I had an interesting discussion yesterday at work, that I would like to share here. It was in regards to when the proper time presents itself to show identification versus identifying them on the outset. As you can probably imagine, this was the subject of GnuPG key signing. So, let’s start first with a couple definitions:
Identity: the state or fact of remaining the same one or ones, as under varying aspects or conditions.
Identification: an act or instance of identifying; the state of being identified.
You see, your identity is who you are, while your identification verifies your identity. This is an important realization that many of us in the tech-world don’t seem to grasp when wishing to sign GnuPG keys of others.
Public key cryptography is a wonderful technology. It gives us the ability to create a system in which encrypting and decrypting files can be done with the compromising integrity of the encryption. GnuPG is a decentralized system that enables end users, such as you and I, to create a web of trust, bypassing certificate authorities. This is done by using your own private GPG key to sign the public key of another. The more signatures on that key, the more that key can be trusted. If those who have signed your key have a great deal of signatures also, then a web of trust is created, and trust strengthens. The deeper those signature levels can do, as well as the wider they can spread, on a single key, the more you can trust the person owning that key.
It has been a long-standing acceptance that when you wish to sign another’s public key, that you check a government issued form of identification, such as a drivers license or passport, so you can verify with their picture that they are who they claim to be. I have no objections with this. However, I would have also asked my own mother for her identification before signing her public key. Thanks to my coworkers, I’ve changed my view on asking for identification, and the change stems from a simple sentence:
All you kneed to verify is their identity, not their identification.
In other words, you are there to verify that they are who they claim to be, or their identity. What if it’s your mother? Cerntainly, you already believe her claim to be your mother. What about your wife? Will you put 10 years of marriage and trust second to checking her government issued form of identification? What about coworkers? Hopefully, your company has done the necessary identity checks, including possibly a background check, on the employee. Is checking his identification really needed? Especially if you have worked with him for a great deal of time?

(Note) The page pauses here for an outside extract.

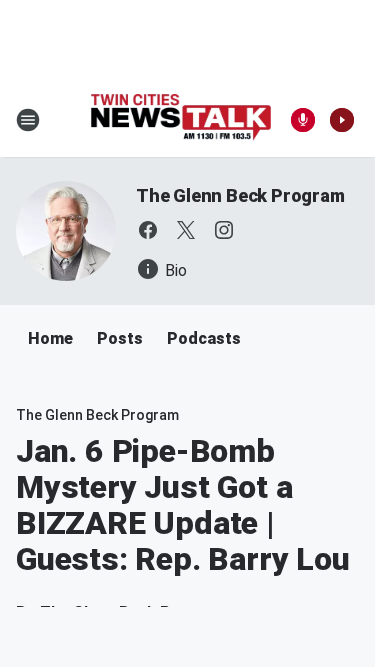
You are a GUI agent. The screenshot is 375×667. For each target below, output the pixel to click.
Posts (120, 338)
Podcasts (204, 338)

Let’s look at the process of key signing, then the reason behind it. GPG key signing is a 3 fold process:
- Verify that you have the proper key installed in your public keyring by asking them for the fingerprint of their key
- Verify they are who they claim to be by verifying their identity
- Sign their public key
Notice, that no where did I mention a government form of ID. Instead, I said to verify their identity. If it’s my wife, she’s already been identified. If it’s my coworker or boss, they too have already been identified. If it’s a close friend or relative, again, they have clearly identified themselves to me without a government ID. However, if I am not familiar enough with the person to establish a trusting relationship, then checking for their identification would be appropriate. Maybe I’m at a keysigning party, and I have never met any of the people there. Maybe I’ve done online conversations with the individual, but have never met him face-to-face. Asking for identification would be important. But if it’s a close friend, or acquaintance, asking for identification could be insulting to the established relationship, as trust should already be present. Verifying their identity is already accomplished. All I need to do is make sure I have the proper key installed by asking for the fingerprint of his key, then I can sign away.
See the difference? Asking for identification when trust has already been established is redundant, and unnecessary. The whole point of key signing is to establish trust. If trust exists, then asking for identification is not needed. What do you want to know from the ID? That they can drive? That they can leave the country and come back in? This breaks the traditional stance of keysigning, where regardless of the individual, you ask for identification. Well, long-standing traditions should be questioned for validity. Doing something, “because that’s how we’ve always done it”, isn’t necessarily correct.
I know some who will not sign a key without verifying identification, even if they have a long standing relationship with you already. I used to be one of these individuals. You want your key signed? Show me some ID. Now, after the brief, but intense, discussion yesterday, I’ve changed my position. Key signing is about building trust. If you trust the person already, what’s the point of asking for ID? If you don’t, your reasons for verifying the identity of the individual are warranted.